◆ EXERCISE PROMPT
Whenever a line below holds the word "chevron", count it; please give only the final number.

┌─ EXTRACTED INFORMATION

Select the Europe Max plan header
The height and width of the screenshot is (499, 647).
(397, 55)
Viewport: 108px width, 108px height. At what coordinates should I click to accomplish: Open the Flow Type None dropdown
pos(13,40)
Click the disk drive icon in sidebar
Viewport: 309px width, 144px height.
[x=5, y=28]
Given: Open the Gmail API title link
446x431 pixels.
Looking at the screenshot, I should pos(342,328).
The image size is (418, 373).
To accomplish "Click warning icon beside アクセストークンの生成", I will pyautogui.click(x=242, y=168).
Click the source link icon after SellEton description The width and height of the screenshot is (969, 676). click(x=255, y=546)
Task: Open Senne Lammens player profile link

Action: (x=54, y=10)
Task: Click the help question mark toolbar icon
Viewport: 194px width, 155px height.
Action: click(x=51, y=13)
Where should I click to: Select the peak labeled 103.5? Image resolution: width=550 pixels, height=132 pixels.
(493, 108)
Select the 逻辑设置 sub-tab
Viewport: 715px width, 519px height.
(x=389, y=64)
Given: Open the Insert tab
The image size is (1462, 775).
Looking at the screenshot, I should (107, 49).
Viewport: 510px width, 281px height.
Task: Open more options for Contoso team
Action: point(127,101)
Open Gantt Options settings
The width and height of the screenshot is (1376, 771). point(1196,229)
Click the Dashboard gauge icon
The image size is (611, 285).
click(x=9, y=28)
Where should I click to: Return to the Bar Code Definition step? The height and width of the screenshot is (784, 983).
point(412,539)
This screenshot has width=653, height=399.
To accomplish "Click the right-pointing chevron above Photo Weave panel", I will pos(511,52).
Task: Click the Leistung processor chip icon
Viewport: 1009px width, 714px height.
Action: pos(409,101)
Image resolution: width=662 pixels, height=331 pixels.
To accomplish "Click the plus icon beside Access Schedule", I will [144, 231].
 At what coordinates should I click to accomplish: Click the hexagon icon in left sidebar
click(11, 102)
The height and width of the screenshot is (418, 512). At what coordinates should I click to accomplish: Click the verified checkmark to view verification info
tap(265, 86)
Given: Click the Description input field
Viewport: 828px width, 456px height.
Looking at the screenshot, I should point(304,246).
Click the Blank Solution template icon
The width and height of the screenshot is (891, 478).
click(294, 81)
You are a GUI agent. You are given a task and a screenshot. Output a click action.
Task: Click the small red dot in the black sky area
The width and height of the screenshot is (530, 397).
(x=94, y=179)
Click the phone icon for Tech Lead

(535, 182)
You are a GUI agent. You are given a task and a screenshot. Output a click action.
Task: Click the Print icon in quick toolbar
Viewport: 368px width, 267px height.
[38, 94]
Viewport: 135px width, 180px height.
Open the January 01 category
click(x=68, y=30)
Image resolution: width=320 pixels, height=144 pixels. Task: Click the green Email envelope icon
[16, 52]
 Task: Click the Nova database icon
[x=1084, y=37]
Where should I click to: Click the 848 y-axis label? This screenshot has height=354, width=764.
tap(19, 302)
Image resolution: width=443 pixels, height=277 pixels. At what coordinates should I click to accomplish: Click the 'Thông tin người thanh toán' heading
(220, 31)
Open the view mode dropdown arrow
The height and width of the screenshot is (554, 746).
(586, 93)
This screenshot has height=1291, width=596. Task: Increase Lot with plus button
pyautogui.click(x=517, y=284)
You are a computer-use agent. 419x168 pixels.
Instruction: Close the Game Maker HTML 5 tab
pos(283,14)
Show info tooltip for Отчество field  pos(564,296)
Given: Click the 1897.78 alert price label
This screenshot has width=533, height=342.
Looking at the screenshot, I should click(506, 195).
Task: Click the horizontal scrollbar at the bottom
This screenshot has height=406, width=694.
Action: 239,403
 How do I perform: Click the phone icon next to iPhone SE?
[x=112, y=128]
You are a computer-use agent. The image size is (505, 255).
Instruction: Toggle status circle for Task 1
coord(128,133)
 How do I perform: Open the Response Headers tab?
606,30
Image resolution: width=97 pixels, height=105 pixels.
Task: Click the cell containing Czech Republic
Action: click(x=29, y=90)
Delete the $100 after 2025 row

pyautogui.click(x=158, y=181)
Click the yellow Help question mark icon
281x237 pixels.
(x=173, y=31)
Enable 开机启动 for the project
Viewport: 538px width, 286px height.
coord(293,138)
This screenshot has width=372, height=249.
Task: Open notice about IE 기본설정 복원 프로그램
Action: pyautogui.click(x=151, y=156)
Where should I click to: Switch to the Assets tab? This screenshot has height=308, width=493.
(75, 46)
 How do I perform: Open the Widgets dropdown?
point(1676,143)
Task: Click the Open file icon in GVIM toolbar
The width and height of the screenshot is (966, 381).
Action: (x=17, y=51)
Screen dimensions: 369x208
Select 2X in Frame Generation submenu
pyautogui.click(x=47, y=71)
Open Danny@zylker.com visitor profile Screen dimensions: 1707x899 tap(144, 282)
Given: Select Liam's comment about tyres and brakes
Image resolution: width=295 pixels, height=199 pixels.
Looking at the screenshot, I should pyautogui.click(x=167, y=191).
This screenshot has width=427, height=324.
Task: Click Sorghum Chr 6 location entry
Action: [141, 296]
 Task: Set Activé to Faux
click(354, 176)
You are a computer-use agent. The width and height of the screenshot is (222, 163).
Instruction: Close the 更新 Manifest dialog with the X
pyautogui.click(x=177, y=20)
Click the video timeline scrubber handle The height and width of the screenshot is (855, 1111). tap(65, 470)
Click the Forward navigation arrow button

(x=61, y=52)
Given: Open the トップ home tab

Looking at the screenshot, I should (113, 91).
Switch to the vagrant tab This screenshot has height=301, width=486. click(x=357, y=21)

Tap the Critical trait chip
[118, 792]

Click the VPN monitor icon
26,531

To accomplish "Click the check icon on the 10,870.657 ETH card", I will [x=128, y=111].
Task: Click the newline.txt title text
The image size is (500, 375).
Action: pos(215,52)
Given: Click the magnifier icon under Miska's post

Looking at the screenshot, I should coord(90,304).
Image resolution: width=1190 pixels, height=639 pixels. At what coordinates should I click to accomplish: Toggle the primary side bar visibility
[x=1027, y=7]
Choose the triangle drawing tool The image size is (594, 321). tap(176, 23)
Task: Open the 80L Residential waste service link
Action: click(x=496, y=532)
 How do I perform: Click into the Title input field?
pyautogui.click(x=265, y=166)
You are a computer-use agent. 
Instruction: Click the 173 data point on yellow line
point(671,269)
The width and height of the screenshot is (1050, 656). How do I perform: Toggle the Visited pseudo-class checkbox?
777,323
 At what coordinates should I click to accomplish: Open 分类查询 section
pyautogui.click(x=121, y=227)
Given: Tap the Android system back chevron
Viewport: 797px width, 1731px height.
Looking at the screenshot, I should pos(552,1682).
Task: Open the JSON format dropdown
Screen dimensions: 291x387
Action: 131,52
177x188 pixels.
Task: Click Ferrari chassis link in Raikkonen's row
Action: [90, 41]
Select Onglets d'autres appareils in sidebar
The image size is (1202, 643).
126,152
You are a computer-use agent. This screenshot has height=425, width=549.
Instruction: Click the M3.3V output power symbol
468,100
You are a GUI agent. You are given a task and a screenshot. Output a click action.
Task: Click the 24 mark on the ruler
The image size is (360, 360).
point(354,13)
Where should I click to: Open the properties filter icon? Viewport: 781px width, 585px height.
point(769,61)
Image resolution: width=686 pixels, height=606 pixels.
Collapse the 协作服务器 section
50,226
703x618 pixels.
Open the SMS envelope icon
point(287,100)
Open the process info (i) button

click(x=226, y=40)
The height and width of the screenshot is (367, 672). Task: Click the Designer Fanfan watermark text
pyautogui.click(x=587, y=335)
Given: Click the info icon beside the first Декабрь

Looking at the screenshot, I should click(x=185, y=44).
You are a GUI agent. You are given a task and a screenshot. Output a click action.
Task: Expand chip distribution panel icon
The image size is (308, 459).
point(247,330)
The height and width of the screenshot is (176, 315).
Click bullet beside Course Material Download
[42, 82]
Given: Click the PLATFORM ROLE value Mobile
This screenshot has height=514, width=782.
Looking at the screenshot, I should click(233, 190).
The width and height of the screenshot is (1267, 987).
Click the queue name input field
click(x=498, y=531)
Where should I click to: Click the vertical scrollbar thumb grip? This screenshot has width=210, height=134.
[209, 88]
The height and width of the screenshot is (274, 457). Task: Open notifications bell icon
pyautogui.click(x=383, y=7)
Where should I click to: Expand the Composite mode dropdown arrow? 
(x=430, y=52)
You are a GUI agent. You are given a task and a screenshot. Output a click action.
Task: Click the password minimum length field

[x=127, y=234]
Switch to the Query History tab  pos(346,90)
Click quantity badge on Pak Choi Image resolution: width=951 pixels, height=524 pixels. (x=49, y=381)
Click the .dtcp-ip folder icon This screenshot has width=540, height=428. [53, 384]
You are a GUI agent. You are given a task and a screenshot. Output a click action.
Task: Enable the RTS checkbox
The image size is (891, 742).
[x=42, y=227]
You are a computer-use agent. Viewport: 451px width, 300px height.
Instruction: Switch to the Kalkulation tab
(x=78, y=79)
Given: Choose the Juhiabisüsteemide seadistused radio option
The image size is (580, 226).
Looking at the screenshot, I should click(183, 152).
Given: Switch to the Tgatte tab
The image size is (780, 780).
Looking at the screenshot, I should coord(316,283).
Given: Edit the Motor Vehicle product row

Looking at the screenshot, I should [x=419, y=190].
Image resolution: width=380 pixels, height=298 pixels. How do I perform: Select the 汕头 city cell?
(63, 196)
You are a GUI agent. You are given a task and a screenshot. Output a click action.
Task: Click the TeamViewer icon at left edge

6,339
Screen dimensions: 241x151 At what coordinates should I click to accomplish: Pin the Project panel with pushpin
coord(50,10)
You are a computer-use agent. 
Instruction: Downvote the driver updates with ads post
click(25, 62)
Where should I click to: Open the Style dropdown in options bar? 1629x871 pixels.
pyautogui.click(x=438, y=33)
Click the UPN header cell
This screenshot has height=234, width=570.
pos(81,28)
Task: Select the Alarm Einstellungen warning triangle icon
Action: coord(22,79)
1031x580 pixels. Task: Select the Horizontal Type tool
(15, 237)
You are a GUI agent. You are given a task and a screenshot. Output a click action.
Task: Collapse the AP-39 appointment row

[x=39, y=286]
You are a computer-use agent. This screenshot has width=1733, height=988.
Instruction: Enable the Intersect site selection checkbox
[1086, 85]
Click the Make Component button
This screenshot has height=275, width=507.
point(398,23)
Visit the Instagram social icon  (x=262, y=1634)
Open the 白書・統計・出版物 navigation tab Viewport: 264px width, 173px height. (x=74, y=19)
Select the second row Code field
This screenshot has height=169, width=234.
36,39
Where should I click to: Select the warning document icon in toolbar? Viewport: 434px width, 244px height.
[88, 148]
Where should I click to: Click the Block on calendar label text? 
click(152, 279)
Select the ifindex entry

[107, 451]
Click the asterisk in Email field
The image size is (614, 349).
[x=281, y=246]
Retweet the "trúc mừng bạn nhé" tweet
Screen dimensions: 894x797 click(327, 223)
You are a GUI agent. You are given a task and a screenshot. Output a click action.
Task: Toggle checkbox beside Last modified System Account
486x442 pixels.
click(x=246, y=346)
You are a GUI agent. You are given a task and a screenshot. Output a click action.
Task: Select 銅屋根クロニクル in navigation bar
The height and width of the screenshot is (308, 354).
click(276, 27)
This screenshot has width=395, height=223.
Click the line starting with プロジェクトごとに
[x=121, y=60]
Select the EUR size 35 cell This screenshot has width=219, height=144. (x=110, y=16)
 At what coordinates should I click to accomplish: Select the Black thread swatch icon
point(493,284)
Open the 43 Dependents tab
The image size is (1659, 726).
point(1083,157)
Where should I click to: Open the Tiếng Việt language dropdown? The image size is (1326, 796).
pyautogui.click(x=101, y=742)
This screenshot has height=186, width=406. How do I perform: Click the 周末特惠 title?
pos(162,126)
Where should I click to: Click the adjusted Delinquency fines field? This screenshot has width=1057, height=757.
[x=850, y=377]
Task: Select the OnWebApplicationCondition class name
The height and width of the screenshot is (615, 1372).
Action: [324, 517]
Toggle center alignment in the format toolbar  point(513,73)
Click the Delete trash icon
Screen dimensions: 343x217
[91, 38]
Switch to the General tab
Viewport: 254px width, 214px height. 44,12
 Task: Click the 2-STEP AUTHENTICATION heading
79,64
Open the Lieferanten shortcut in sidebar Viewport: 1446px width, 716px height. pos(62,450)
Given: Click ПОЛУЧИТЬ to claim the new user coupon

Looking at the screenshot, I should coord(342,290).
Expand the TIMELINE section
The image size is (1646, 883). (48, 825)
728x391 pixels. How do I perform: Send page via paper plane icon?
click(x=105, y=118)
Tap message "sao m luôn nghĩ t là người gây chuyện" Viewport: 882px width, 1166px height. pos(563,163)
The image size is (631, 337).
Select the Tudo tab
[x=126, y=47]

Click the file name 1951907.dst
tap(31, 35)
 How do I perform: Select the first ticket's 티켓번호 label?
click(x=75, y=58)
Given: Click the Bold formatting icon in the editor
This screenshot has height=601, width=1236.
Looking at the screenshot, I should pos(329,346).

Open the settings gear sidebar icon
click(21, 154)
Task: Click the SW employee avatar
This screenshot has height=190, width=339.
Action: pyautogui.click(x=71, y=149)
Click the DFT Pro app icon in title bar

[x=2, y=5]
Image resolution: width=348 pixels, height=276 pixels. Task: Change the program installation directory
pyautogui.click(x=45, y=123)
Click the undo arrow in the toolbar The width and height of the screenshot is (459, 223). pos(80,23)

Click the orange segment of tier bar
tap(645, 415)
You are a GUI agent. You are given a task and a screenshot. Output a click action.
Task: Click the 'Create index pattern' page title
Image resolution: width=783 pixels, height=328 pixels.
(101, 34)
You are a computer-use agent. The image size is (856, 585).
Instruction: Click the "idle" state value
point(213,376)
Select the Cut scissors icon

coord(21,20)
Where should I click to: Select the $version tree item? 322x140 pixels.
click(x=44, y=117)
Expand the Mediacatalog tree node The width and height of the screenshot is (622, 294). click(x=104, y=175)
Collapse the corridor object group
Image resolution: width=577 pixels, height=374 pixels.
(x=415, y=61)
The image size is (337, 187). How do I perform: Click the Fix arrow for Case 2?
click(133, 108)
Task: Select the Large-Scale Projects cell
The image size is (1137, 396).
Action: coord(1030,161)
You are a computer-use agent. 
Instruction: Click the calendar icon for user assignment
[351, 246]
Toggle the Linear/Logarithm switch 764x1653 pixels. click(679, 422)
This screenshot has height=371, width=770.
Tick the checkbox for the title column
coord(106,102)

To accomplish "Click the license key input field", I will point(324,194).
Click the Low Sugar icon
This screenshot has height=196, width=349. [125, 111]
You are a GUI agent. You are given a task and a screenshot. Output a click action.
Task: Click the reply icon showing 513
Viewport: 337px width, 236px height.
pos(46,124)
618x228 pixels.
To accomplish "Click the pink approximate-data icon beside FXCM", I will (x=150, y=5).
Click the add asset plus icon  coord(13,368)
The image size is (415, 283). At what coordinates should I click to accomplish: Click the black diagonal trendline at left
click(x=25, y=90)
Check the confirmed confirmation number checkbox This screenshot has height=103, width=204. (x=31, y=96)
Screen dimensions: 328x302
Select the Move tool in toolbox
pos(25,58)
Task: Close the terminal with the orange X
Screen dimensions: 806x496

└─

◆ OUTPUT FOR THIS TASK
2